**Provided information**
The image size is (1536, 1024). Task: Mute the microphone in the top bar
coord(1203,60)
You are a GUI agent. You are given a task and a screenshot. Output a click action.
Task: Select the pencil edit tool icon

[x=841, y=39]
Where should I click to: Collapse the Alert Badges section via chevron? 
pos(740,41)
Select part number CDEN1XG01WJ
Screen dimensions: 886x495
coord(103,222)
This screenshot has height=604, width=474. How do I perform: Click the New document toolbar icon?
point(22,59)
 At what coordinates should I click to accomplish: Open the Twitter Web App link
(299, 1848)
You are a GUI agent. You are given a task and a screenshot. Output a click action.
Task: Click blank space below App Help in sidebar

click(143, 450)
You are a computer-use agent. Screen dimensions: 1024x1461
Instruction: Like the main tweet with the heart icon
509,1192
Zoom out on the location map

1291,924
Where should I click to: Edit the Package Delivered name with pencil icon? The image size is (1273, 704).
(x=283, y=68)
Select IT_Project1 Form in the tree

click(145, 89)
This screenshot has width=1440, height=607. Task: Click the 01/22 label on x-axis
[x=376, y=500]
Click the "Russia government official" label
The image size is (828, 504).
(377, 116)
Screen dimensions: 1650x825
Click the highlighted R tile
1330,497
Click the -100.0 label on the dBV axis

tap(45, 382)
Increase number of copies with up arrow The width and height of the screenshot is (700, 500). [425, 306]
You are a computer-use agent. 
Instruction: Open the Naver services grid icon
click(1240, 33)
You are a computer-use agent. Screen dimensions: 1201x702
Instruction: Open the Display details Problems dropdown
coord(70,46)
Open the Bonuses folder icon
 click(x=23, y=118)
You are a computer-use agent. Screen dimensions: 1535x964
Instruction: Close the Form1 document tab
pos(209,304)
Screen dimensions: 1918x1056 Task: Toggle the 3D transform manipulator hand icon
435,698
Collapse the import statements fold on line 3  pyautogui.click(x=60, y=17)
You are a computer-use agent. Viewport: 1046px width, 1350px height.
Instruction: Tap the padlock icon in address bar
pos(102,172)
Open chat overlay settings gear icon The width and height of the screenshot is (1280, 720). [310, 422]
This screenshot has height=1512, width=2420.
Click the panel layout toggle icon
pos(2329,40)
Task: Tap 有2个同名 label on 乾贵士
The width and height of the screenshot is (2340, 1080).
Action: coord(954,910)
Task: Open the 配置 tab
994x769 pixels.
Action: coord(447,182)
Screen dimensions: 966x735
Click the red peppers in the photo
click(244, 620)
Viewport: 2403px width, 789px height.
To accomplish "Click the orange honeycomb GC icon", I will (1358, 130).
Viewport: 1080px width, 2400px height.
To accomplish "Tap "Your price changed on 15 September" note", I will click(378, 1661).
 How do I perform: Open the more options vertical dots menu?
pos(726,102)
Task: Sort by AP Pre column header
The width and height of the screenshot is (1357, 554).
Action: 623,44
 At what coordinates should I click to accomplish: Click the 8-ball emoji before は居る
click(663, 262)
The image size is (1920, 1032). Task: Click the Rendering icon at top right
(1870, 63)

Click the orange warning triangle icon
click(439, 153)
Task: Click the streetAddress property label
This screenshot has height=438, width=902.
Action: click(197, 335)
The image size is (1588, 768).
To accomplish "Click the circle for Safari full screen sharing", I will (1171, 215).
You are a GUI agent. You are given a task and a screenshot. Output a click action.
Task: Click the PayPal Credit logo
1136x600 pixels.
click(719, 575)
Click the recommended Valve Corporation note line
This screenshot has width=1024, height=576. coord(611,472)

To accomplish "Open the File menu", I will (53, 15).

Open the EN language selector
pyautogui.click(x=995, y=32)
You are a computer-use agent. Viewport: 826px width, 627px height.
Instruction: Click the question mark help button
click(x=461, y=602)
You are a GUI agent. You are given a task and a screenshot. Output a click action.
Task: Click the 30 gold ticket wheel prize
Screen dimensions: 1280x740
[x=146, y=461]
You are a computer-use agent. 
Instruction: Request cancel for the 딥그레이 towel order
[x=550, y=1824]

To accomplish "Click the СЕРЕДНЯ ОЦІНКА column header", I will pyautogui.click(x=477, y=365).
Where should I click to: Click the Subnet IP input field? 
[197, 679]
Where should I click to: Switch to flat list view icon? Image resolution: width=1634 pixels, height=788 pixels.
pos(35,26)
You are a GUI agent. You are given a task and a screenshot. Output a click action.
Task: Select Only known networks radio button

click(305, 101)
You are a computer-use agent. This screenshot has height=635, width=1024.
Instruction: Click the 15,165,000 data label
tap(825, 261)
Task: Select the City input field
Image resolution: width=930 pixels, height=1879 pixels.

**Problem requirements**
Where does the string "will" appear in the records? Copy every line that holds it.

**Answer for this exercise**
To accomplish "Click the orange honeycomb GC icon", I will (1358, 130).
To accomplish "Tap "Your price changed on 15 September" note", I will click(378, 1661).
To accomplish "Click the circle for Safari full screen sharing", I will (1171, 215).
To accomplish "Open the File menu", I will (53, 15).
To accomplish "Click the СЕРЕДНЯ ОЦІНКА column header", I will pyautogui.click(x=477, y=365).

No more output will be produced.